Augmenting maintenance capabilities with technology like AI, together with an investment strategy in smart production assets, will bring an enormous kick in competitiveness for European industry. It’s not one or the other. Building super-human maintenance capabilities, however, is typically a process handled in a separate flow. The majority of machinery suppliers are not ready to help in the field of digitalised sound diagnostics. Embedded diagnostic systems leveraging AI solutions are very rare, which means that manufacturers will have to seek specialized providers who will be able to integrate audio technology within machines, record and process audio data with AI, and predict asset breakdowns.
Audio diagnostic technology
In terms of technology, manufacturers will need no magic. Advanced pattern recognition algorithms – deep learning – is involved. It is the vast availability of computing power that allows AI to be pushed to new limits. In addition, the trend is to shift more computing power to the edge of the networks. This will allow the running of more and more complex neural networks models directly at IoT devices.
The audio part consists of high-sensitivity microphones: acoustic piezo sensors that can sense sounds at any frequency (far beyond the limits of the human ear), and an audio card. Recordings are streamed in real-time onto a cloud platform where neural models are pre-trained. The more audio data you collect, the smarter the algorithms you can build, and the more accurate the results. In more advanced stages of AI learning, machines will form a living organism, automatically updating and continuously learning from the shared experiences.
Data analyses, including automatic detection of machine malfunction, are available to operators in just seconds. They display results on demand in a visual dashboard, or via push notifications on a mobile device. Results can also be used as triggers for the automation of certain work tasks.
Predictive maintenance: Use cases and proof of concept
Savvy manufacturers work in an evolutionary mode, enhancing their production environment through a constant flow of initiatives that carry out innovative technologies and approaches.
We tested the technology on machinery of all kinds. Proof of concept projects usually take two to four weeks to familiarise production assets and set up the technology on the shop floor. Practically speaking, the set up only needs direct current (DC) electric power for IoT devices, allowing a similar time frame to perform recording analysis and neural network training. In one to two months, companies can see real data analysis and assess the impact of mechanical issue sensing (enabled by technology) on their own machines or products in greater detail.
At this point, companies need to decide the style and scale of future deployment. The audio analytics solution provides a consistent predictive monitoring platform across machines of all kind. During the proof of concept phase, manufacturers may find other use cases that could have worked better. I urge manufacturers to try them, too. I have a very positive experience working with different factories owned by one company, each testing a different application of sound diagnostics in parallel.

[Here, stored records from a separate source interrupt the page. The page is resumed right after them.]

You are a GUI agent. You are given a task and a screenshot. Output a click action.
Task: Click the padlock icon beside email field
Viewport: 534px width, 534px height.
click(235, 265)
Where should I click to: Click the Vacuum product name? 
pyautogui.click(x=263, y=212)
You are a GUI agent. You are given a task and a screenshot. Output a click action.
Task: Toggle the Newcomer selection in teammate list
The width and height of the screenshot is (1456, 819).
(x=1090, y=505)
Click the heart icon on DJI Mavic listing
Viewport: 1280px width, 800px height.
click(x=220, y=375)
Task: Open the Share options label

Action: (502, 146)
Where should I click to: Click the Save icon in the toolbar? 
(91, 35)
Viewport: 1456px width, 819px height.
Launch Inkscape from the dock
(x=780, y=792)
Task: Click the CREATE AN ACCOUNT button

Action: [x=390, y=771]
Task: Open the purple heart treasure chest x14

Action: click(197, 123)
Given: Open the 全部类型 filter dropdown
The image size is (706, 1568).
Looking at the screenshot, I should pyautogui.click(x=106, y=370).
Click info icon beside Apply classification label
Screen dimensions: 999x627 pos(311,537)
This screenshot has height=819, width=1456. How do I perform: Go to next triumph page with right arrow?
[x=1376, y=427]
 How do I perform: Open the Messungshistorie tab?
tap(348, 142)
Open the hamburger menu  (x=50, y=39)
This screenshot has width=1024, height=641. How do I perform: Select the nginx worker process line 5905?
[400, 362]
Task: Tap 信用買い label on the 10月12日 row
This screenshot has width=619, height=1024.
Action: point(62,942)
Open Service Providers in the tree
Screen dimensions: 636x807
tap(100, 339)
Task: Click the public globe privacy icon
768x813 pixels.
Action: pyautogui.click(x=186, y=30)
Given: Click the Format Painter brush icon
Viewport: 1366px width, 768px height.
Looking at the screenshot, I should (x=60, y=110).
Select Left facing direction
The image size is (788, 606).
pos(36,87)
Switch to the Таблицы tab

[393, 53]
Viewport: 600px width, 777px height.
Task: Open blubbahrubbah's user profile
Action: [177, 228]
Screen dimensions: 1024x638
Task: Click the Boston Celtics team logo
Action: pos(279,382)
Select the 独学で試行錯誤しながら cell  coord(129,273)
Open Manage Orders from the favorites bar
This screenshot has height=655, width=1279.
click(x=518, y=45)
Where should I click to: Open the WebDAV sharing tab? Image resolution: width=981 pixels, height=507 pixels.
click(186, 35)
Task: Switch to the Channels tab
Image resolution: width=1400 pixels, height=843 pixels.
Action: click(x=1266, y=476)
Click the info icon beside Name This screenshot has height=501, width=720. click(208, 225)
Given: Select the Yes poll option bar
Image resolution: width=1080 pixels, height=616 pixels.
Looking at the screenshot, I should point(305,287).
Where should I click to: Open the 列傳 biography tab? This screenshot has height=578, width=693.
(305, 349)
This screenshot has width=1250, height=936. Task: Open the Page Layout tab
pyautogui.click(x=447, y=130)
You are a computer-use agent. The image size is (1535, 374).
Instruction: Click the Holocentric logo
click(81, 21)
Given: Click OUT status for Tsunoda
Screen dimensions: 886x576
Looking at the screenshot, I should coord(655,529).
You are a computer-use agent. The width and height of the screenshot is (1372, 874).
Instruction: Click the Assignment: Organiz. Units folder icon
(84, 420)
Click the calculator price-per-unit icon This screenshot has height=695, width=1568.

The future of sound diagnostics
My vision is to create a better life for both machines and their owners. I believe that one day a complex sound diagnostic will become a standard feature of all machines with moving parts. There’s no doubt that asset maintenance is amongst the most current areas being explored by European industry. In particular, companies are demanding solutions with predictive features, real-time operation, and remote diagnostics. To fulfil this vision, we are ready to build an ecosystem of partners that will help us with:
- Development of our technology;
- Audio data collection;
- Better integration to third-party solutions; and
- Scaling up implementations.
Looking towards the near future, I’m aiming to develop a standardised analytical platform that could be used for audio analytics of any machine in any industry.